__ITEMS__
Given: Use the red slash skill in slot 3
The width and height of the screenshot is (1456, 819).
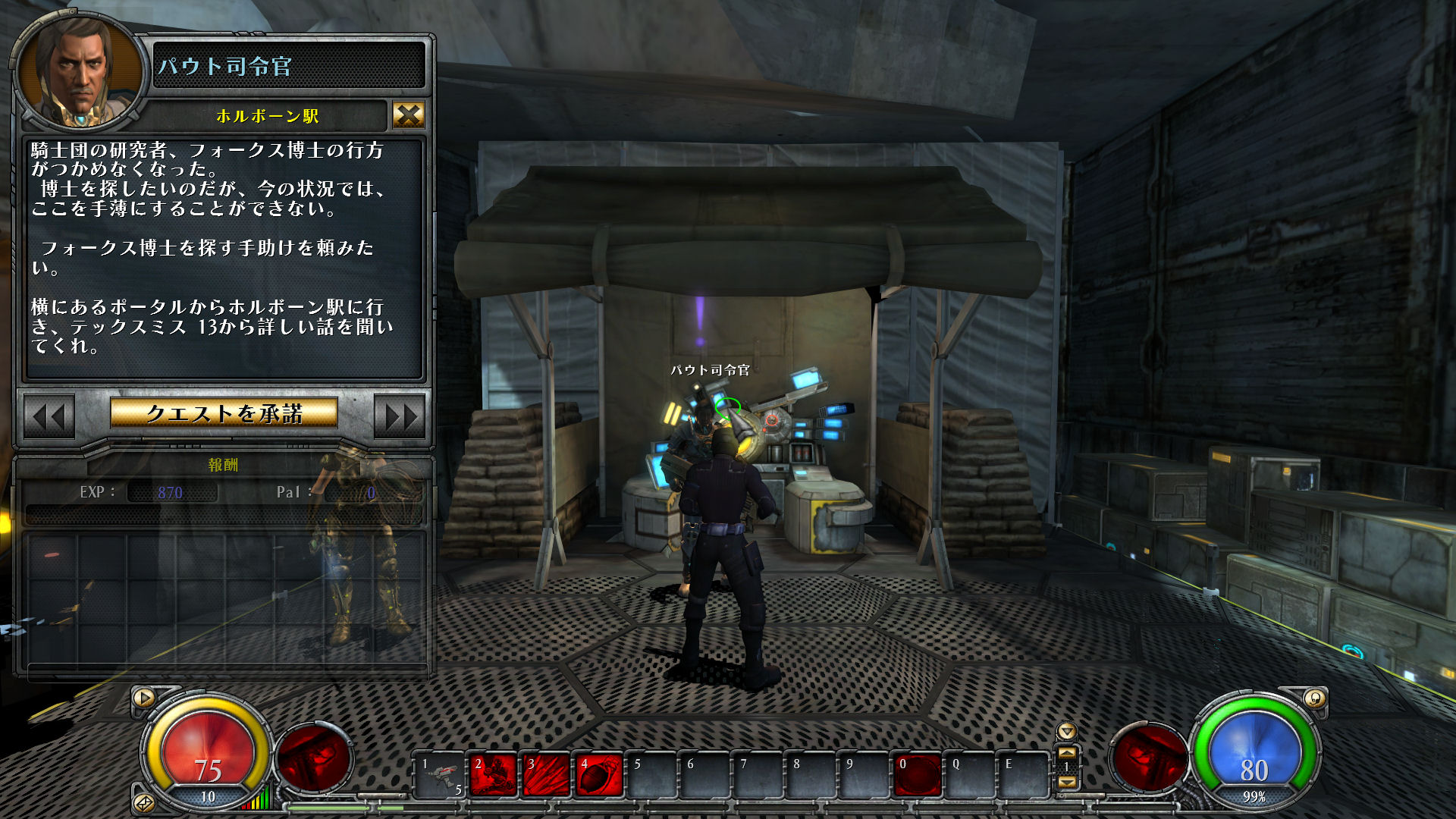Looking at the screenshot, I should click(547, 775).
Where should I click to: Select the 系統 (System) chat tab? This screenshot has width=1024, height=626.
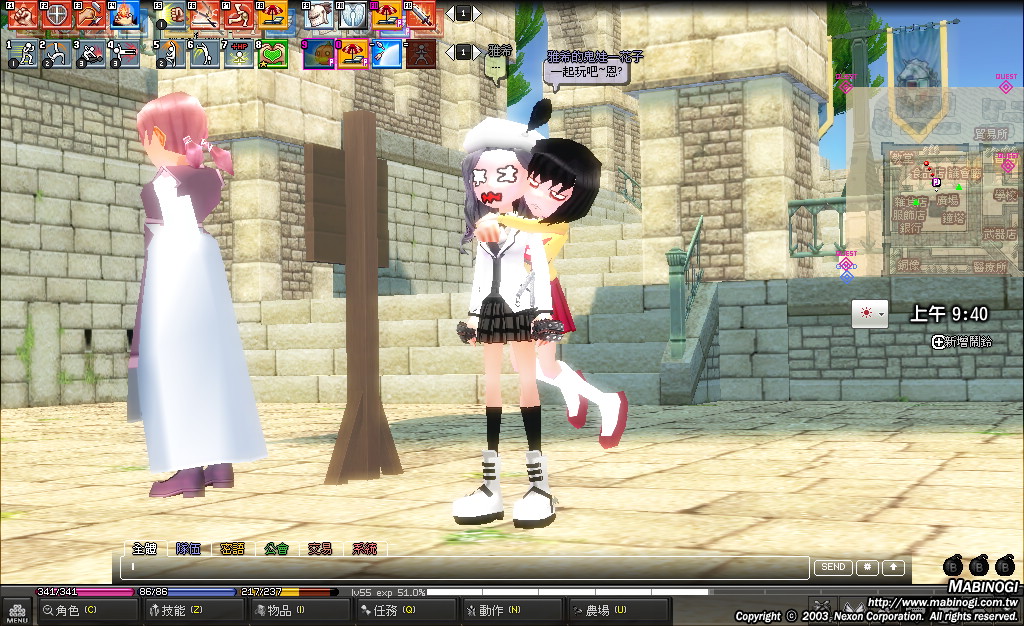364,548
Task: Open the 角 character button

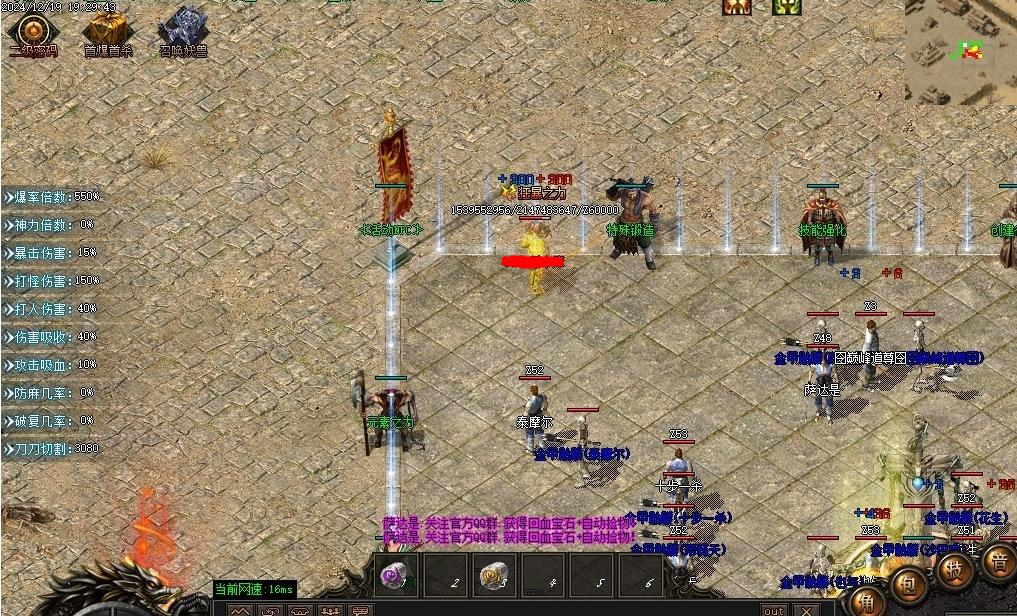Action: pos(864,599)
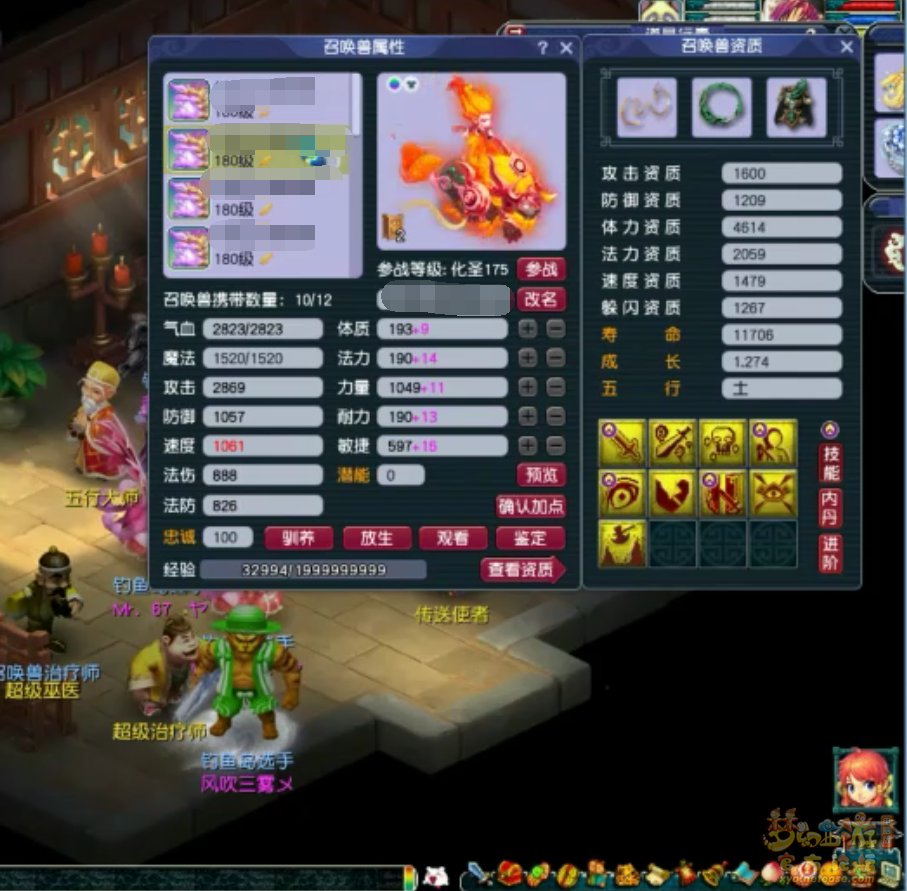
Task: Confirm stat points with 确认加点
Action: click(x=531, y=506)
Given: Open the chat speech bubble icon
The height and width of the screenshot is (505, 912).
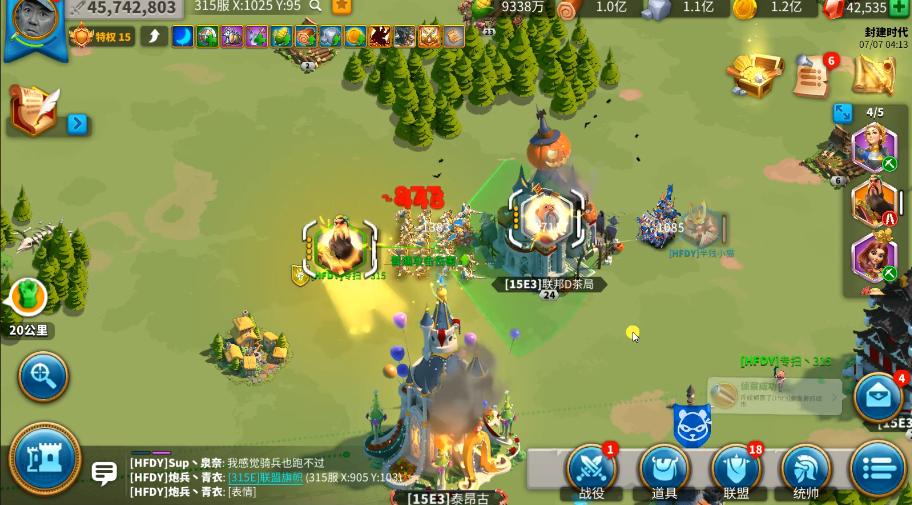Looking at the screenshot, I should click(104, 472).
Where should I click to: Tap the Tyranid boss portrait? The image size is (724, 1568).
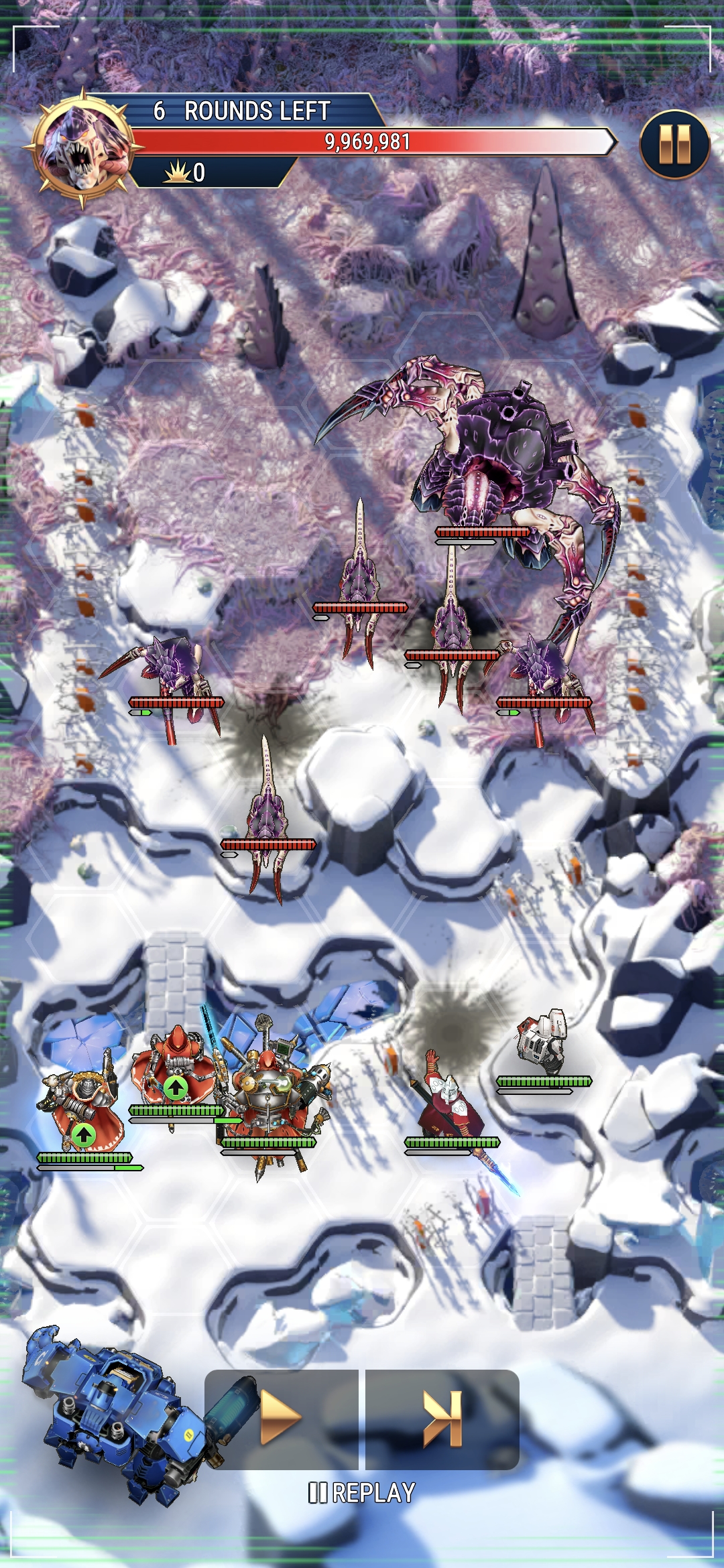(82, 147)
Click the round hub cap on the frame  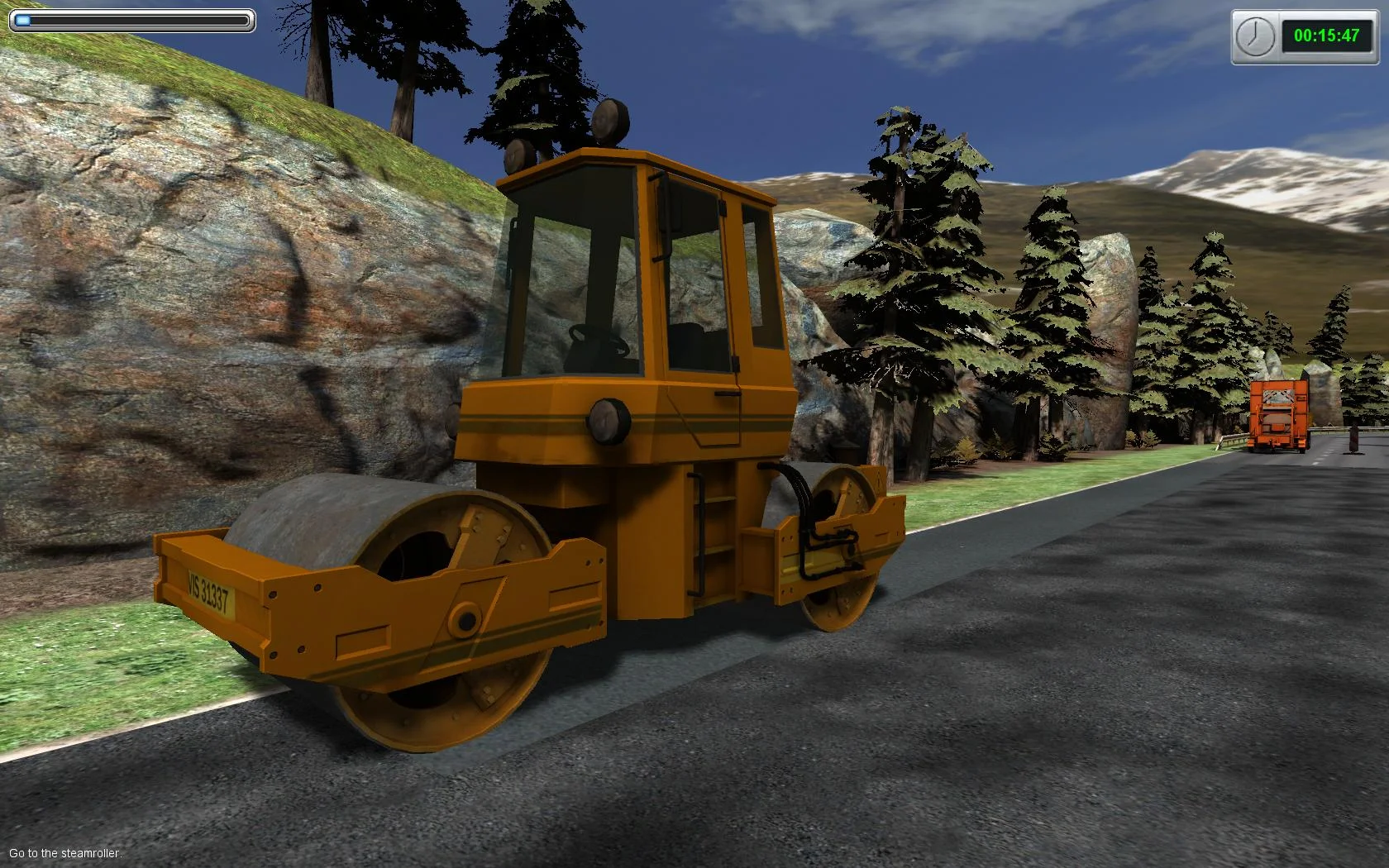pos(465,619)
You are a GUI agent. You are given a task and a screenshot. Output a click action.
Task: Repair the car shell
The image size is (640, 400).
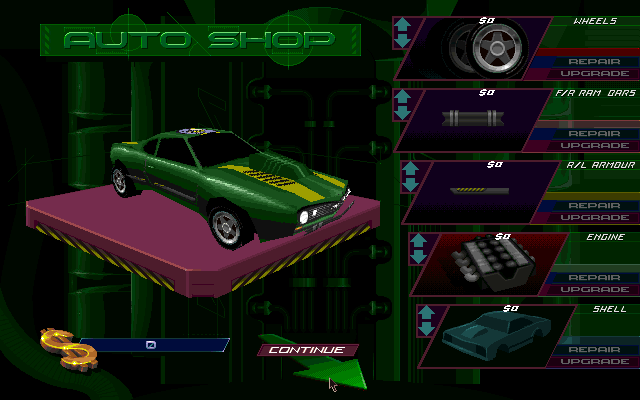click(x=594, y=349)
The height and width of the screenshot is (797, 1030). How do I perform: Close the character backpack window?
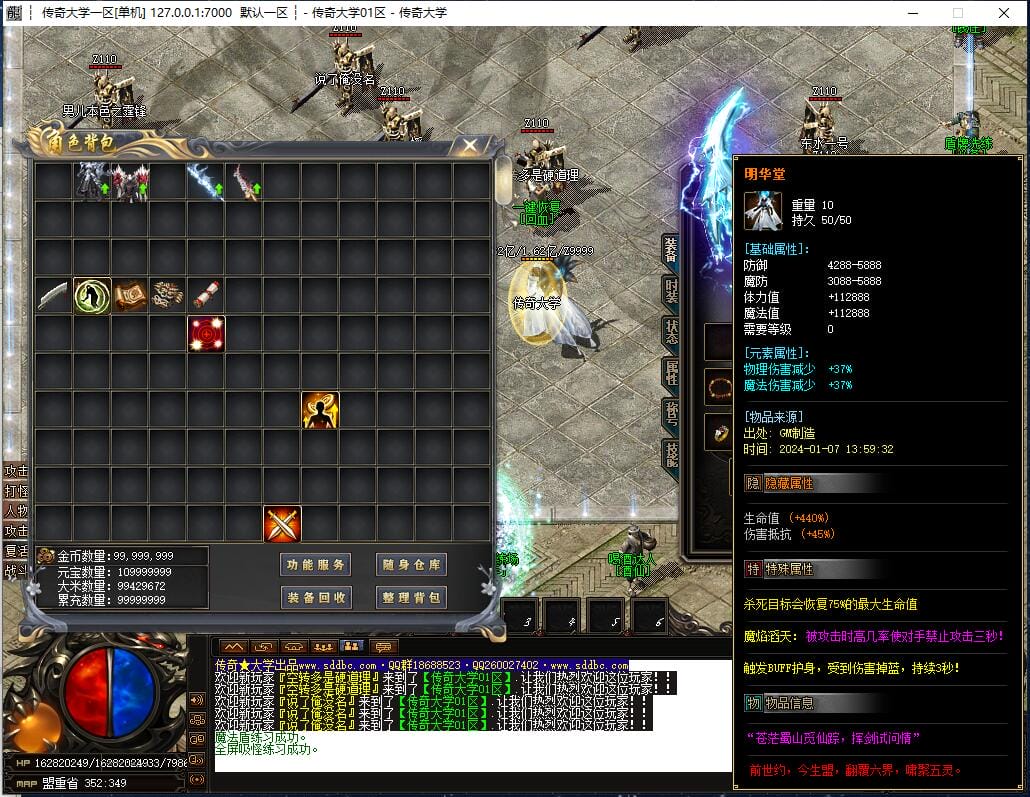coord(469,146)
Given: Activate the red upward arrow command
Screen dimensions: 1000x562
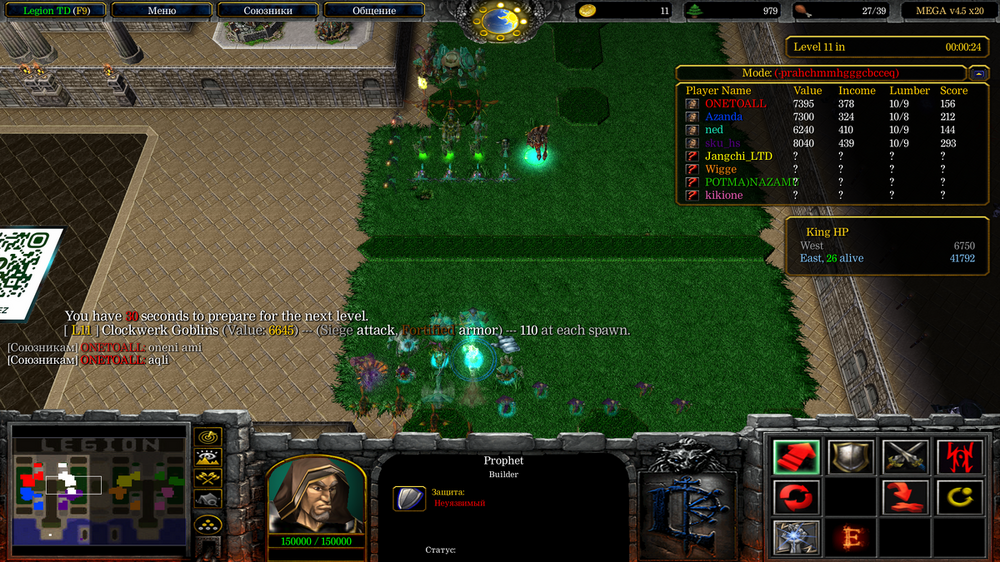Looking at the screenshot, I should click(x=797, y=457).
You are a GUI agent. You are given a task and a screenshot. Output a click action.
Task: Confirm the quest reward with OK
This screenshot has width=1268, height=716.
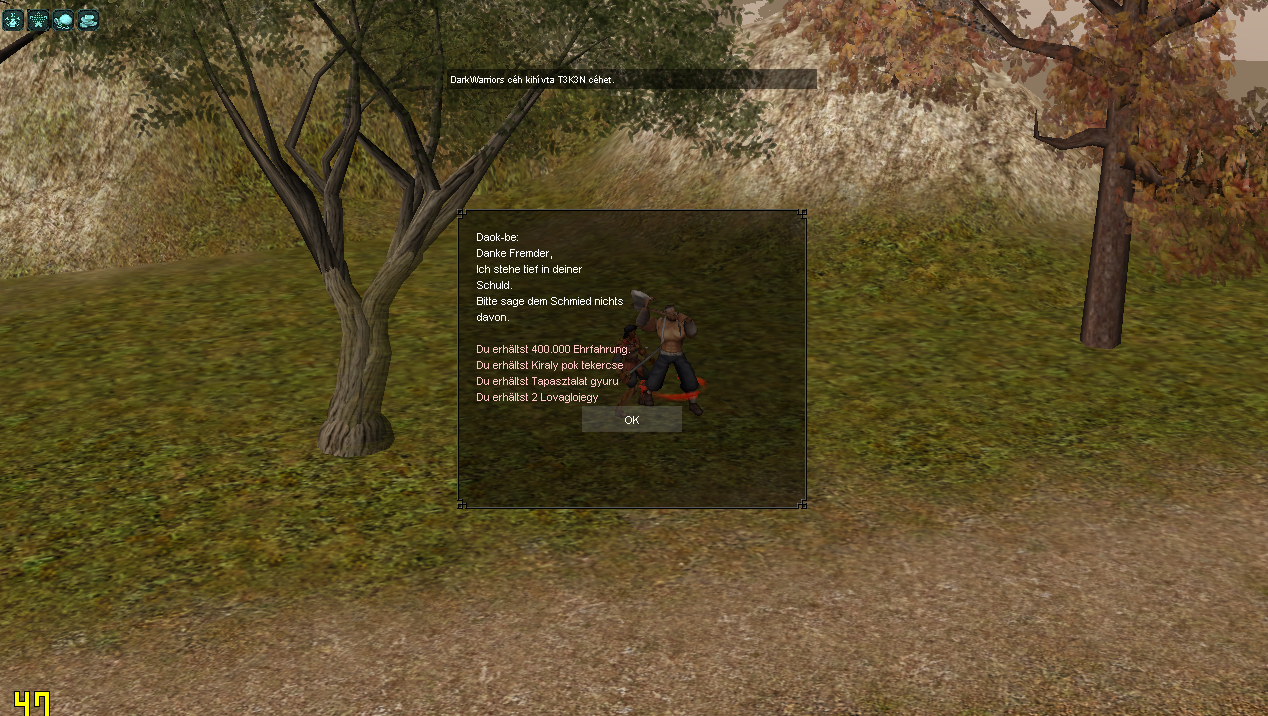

__REQUIRED TASK__
Return verbatim the stretch of items from the line containing "Given: Activate the red upward arrow command" through the end of the items, leaving out the pictures.

__ANSWER FOR THE TASK__
Given: Activate the red upward arrow command
Screen dimensions: 1000x562
Looking at the screenshot, I should click(x=797, y=457).
You are a GUI agent. You are given a task and a screenshot. Output a click action.
Task: Confirm the quest reward with OK
This screenshot has width=1268, height=716.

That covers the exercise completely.